Weiterer Punkt ist, die taz vermute, dass bedingt durch die Schuldenbremse für Bund und Länder PPP-Projekte häufiger werden, sie könnte bald zu einzigen Möglichkeit werden große Investitionen zu tätigen, weil sich der Staat dieser Möglichkeit selbst beraubt hat. Am Anfang stand eine Ideologie, eine Ideologie, die sich als solche nicht verstand, sie behauptete jedoch, dass der Staat unfähig sein, und nur die Privatwirtschaft wirklich effizient sein könnte. Danach wurden staatliche Schulden als das Grundübel überhaupt bekämpft.

Dass jede Wirtschaftseinheit, ob staatlich oder privat, Schulden aufnimmt und braucht, um zu funktionieren, wurde einfach beiseite geschoben. Der Staat dürfe keine Schulden aufnehmen, weil … Ja wieso eigentlich, offiziell wird von der Generationengerechtigkeit gesprochen. Wir dürften nicht eine Belastung für die nachfolgenden Generationen sein. Doch dies ist Ideologie.

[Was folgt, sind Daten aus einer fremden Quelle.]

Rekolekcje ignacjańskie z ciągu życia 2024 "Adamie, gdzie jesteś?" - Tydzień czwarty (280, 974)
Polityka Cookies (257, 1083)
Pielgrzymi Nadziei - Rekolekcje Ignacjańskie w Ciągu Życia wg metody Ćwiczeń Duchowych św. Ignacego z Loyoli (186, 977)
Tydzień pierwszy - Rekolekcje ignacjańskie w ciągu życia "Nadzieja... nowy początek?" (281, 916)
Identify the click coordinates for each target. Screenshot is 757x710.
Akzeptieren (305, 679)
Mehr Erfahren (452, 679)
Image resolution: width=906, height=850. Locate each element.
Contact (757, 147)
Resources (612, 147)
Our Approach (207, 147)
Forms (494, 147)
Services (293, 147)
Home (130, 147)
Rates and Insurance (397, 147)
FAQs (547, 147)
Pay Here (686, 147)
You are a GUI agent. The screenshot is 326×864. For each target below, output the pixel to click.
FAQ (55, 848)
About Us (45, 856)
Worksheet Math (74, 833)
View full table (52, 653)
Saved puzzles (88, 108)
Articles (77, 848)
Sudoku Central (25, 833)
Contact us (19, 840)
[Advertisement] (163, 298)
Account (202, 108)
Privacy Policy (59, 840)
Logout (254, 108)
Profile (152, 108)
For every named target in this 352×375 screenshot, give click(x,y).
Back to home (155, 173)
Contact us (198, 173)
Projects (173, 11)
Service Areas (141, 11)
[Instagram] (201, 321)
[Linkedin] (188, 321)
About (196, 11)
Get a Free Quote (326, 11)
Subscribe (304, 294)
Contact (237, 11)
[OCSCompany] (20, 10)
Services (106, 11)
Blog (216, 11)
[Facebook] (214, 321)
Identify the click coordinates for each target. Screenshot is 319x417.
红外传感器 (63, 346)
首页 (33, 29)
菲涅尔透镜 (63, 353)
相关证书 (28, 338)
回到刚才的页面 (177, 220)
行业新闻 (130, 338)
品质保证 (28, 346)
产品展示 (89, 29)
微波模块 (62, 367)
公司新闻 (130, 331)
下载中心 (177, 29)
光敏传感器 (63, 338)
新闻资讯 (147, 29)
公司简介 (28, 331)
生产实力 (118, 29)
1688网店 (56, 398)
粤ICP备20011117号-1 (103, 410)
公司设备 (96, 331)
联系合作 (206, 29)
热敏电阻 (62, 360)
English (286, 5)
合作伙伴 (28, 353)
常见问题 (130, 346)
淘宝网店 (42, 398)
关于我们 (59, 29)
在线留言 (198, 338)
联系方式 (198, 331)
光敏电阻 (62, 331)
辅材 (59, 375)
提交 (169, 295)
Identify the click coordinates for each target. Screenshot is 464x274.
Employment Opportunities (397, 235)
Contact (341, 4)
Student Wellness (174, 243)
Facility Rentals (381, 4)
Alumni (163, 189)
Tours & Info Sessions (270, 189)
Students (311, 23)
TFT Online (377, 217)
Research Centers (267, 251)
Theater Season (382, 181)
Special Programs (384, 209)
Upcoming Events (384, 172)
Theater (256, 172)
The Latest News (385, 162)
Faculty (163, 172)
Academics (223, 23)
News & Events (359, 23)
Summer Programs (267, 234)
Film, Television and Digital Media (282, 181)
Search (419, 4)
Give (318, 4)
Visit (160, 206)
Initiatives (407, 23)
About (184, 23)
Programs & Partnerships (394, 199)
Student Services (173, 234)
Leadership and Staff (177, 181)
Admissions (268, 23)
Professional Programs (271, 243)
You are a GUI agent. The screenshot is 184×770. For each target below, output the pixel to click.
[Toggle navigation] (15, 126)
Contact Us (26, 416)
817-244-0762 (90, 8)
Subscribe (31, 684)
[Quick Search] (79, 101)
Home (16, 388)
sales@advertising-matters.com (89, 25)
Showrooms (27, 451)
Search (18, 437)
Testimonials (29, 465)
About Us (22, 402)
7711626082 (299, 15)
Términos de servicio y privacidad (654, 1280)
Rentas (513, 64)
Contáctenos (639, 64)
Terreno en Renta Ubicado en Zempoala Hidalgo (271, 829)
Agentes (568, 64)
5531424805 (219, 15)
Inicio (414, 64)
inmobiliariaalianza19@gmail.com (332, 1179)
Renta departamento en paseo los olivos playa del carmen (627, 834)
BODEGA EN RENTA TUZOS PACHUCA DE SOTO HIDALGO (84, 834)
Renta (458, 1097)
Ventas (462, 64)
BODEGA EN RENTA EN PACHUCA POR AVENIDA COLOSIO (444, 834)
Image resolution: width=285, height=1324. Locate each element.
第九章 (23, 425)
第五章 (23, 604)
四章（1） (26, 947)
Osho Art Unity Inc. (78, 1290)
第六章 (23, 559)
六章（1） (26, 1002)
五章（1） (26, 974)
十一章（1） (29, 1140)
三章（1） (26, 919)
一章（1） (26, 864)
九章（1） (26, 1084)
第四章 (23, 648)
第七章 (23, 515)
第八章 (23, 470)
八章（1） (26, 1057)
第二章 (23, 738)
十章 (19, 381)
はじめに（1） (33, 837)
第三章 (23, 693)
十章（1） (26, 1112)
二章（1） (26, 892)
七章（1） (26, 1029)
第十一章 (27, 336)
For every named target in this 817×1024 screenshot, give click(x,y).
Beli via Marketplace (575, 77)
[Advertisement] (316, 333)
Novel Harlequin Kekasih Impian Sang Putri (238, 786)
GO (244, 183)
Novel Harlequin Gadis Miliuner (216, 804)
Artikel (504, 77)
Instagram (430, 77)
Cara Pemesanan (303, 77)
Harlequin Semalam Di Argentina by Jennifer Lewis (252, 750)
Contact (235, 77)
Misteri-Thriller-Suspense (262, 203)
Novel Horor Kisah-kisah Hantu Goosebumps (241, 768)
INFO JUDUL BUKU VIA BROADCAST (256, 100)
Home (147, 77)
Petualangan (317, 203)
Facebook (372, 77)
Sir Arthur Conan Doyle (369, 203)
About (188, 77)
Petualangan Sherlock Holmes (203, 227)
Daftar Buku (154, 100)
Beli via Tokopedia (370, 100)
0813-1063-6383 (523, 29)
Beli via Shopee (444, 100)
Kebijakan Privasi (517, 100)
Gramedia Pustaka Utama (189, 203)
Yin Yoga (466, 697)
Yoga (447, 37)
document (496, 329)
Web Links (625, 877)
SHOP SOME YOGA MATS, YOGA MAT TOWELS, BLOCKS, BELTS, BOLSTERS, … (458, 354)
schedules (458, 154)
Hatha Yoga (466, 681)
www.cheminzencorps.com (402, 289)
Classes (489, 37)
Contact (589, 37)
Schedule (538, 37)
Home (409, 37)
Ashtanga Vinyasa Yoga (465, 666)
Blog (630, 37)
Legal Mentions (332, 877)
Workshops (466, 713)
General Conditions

Eine Investition ist nicht für die Ewigkeit, doch grundsätzlich für einen langen Zeitraum gedacht. Je länger desto besser. Berlin hat heute ein gut ausgebautes Netz aus U- und S-Bahn. Für dieses Netz wurden Kredite aufgenommen, um es zu bauen. Wäre dies nicht möglich gewesen, wäre das Netz heute wesentlich kleiner und an anderer Stelle hätte Berlin jetzt ein großes Verkehrsproblem. So müssen wir endlich davon weg, Staatsschulden als etwas schlechtes zu sehen und wir müssen von der Ideologie weg, dass der Staat nicht effizient arbeiten kann. Stattdessen muss das öffentliche Handeln für den Bürger sichtbar werden. Geheimhaltung des Staates darf es nicht mehr geben. Dazu gehören auch Verträge mit der Privatwirtschaft.